Stopping at roadside spots which promised good birding, and coming across birds at unexpected places took up quite some time, so our two hour drive to Derby ended up occupying most of the day. We had directions to the Sewage Ponds and a report that freshwater waders were abundant, and an observation tower at the sewage plant made for ease of access. However we looked in vain for the tower, and were later told it was no longer there - comforting, because even with my hazy navigation skills I thought I'd be able to loacte a tower on a floodplain.
The overflow was a series of ponds edged by deep reedbanks. Golden-headed cisticola serenaded from the reeds, and red-backed fairywrens and double-barred finches sheltered from the heat in dense low shrubs. We found a spot under a paperbark that gave good views of the waders, though they stayed on the far bank with its shelter of reeds.

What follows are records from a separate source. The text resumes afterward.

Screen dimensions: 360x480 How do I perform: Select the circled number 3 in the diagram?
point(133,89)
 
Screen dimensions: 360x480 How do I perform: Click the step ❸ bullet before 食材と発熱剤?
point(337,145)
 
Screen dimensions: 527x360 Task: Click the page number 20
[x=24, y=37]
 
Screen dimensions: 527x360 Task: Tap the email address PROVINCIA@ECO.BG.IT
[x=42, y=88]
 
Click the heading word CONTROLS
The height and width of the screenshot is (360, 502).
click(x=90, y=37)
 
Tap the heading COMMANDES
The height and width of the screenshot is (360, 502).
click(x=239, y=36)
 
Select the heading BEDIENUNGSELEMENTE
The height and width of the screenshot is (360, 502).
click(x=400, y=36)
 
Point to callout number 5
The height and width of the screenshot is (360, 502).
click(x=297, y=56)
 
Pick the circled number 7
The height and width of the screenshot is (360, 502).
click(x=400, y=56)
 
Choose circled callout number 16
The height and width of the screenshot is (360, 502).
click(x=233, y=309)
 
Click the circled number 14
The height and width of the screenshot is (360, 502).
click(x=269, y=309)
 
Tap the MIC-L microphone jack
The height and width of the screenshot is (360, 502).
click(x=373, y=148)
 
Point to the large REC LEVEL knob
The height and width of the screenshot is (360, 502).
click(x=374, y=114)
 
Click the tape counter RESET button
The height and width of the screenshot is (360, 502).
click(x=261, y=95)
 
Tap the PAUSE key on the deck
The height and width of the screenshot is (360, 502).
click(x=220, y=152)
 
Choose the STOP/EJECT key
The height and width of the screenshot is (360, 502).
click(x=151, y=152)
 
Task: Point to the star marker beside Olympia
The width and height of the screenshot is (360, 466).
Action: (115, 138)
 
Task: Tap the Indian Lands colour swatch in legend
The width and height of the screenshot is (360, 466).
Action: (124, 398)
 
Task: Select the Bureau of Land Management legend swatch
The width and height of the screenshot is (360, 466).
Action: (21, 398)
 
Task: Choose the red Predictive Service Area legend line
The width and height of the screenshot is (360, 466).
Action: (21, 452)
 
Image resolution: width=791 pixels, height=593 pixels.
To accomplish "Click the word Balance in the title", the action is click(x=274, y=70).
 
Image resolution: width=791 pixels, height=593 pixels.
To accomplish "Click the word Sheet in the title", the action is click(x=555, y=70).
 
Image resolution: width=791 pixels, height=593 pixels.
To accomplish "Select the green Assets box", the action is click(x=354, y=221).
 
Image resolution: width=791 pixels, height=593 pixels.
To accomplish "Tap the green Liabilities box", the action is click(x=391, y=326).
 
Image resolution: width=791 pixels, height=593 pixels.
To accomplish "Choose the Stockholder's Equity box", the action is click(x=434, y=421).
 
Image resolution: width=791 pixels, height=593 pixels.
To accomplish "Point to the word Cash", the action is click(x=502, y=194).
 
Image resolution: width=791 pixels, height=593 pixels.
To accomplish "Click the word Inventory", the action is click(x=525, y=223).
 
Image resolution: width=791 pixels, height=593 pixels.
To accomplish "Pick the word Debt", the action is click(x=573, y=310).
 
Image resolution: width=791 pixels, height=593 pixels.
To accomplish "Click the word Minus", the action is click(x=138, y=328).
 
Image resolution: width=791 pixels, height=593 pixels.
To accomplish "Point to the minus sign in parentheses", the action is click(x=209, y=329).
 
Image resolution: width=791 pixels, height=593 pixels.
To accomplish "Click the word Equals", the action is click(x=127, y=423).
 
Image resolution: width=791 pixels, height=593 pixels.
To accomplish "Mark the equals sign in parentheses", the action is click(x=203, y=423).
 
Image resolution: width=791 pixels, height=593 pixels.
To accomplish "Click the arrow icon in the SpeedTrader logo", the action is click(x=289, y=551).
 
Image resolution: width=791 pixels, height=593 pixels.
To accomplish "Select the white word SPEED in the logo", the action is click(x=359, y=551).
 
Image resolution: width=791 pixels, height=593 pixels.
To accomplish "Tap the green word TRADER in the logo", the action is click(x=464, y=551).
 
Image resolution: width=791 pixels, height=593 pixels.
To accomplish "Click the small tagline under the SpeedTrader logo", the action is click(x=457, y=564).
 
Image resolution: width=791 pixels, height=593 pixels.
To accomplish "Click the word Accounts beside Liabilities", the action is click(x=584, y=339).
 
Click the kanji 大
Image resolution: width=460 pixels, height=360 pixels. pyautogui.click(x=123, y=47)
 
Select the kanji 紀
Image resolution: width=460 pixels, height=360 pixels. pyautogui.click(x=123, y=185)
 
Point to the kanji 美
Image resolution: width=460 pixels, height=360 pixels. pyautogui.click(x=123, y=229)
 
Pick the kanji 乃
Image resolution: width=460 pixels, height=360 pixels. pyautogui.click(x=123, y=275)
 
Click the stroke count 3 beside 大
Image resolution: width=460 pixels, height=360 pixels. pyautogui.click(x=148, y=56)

We went to the mangroves near the export facilitity where a dozen black kite wheeled overhead, and a couple of small waders fossicked at the waters edge but the mud was thick and sticky and the temperature had reached 40 C, so we decided any birds in the mangroves would remain unobserved.
On the way out of town we drove past the airport where someone had reported seeing 10,000 oriental pratincoles some years ago. We didn't see 10,000 pratincoles - actually we didn't see a single bird.